EXERCISE. Report the number of lines in the records below that contain the word "width", and nothing more.

MATERIAL SHOWN.
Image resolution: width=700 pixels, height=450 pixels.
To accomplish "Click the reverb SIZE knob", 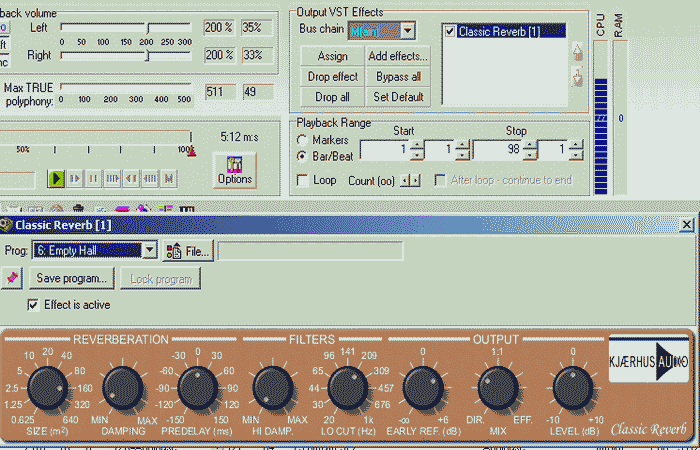I will coord(45,387).
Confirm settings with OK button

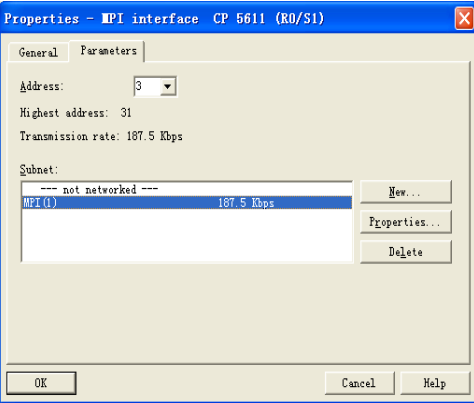41,383
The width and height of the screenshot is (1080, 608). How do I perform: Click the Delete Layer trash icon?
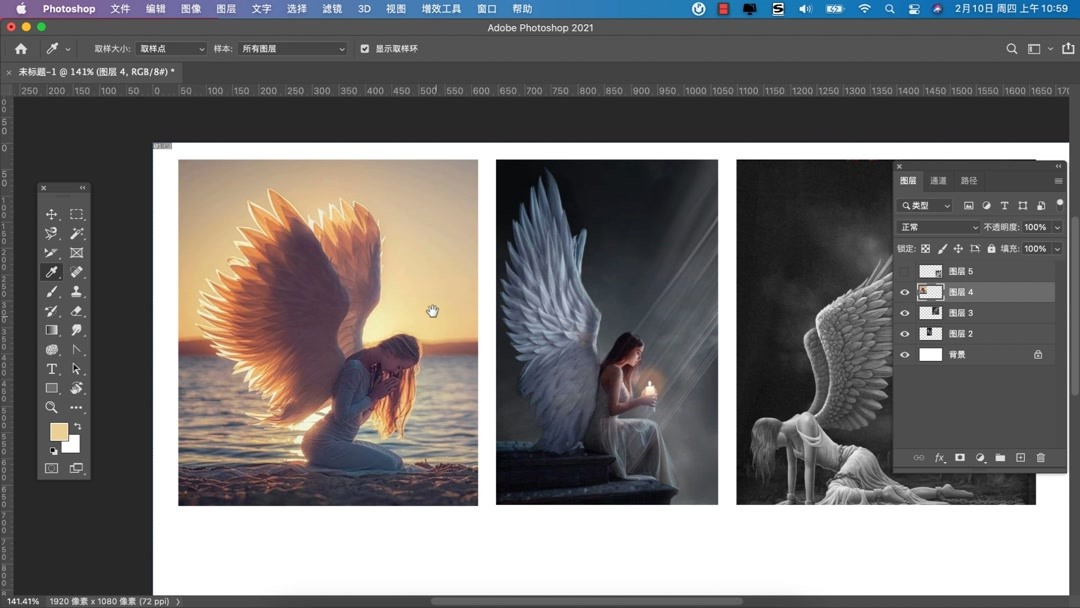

OUTPUT. 2